Поразмыслив так, Борис Петрович прояснел душой, словно перед баталией, и позвал к себе Марту. Первым делом строго велел ей за челядью проследить — чтобы устроили все так, как в немецких домах. Марта — девушка умная, расторопная — на нее всегда можно положиться! Слуги да повара ее уважают, даром, что всего ничего она в доме, и воровать при ней опасаются. Клад, а не экономка. Ежели экономок можно было бы офицерским рангом или шпагой жаловать, вот сейчас Марта и завязала бы на тонкой талии трехцветный шарф, а на крутом бедре приладила бы шпагу с инскрипцией от самого фельдмаршала Шереметева. Заслужила девка! Помолчав для важности и потомив домоправительницу ожиданием, Борис Петрович наградил ее иным образом:
— Ты, дочка, как управишься по дому, ступай к Аннушке и скажи ей, чтоб уделила тебя к ассамблее из своих туалетов платьем, да башмачками, да всяким другим бабьим снарядом, тебе лучше знать каким! Нечего тебе мышью на поварне хорониться, выйдешь завтра к гостям. Ты девка смелая, не сробеешь перед Меншиковым-то!
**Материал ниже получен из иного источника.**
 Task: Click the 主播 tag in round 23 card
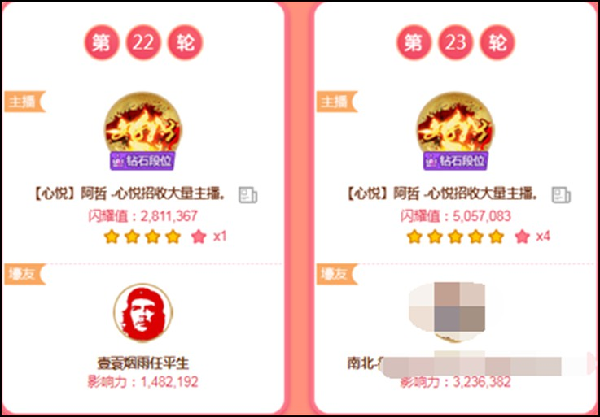pyautogui.click(x=337, y=101)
Ступай себе пока.
Марта произнесла несколько слов благодарности, потому что должна была их произнести, и отправилась хлопотать по хозяйству. Впрочем, готовилась она к ассамблее без особого желания. Ей не нравилась Москва, она безумно тосковала в этом странном, чужом городе с извилистыми грязными улочками, пышными палатами одних и нищими хибарами других. В Мариенбурге тоже жили по-разному — кто бедно, а кто — богато, но в ее родном городе был порядок, была благопристойность и тихая, уважающая себя бедность, а отнюдь не эта зловонная нищета. С ужасом узнавала Марта о лютых московских казнях — о том, как царь Петр со своими сподвижниками собственноручно рубили головы прежнему московскому войску — стрельцам, и о том, как при прошлом, да и при нынешнем царе людей колесовали и четвертовали, запытывали до смерти в застенках, еще живых подвешивали за ребро на крюк. В Мариенбурге она и представить себе не могла, что человека можно заживо закопать в землю, оставив наверху только голову, лишить этого несчастного капли воды и, усевшись напротив, с интересом наблюдать за его агонией!
Разговоры шереметевской челяди вертелись вокруг доносов, пыток и казней с такой обыденностью, с которой в ее родном городе говорили о ценах на соленую рыбу. Казненных или сосланных здесь не жалели, словно сочувствием боялись навлечь на себя долю их несчастья. Царя и его приближенных за глаза дерзко и грязно хаяли, называя «Петькой и петровцами», но при этом все испытывали какую-то сковывавшую душу рабскую покорность перед волей и магией имени этого ужасного и всемогущего человека. Марта все чаще проклинала тот день, когда — даже обессилевшая и израненная — не поплыла вслед за Йоханом через озеро Алуксне навстречу смерти или свободе.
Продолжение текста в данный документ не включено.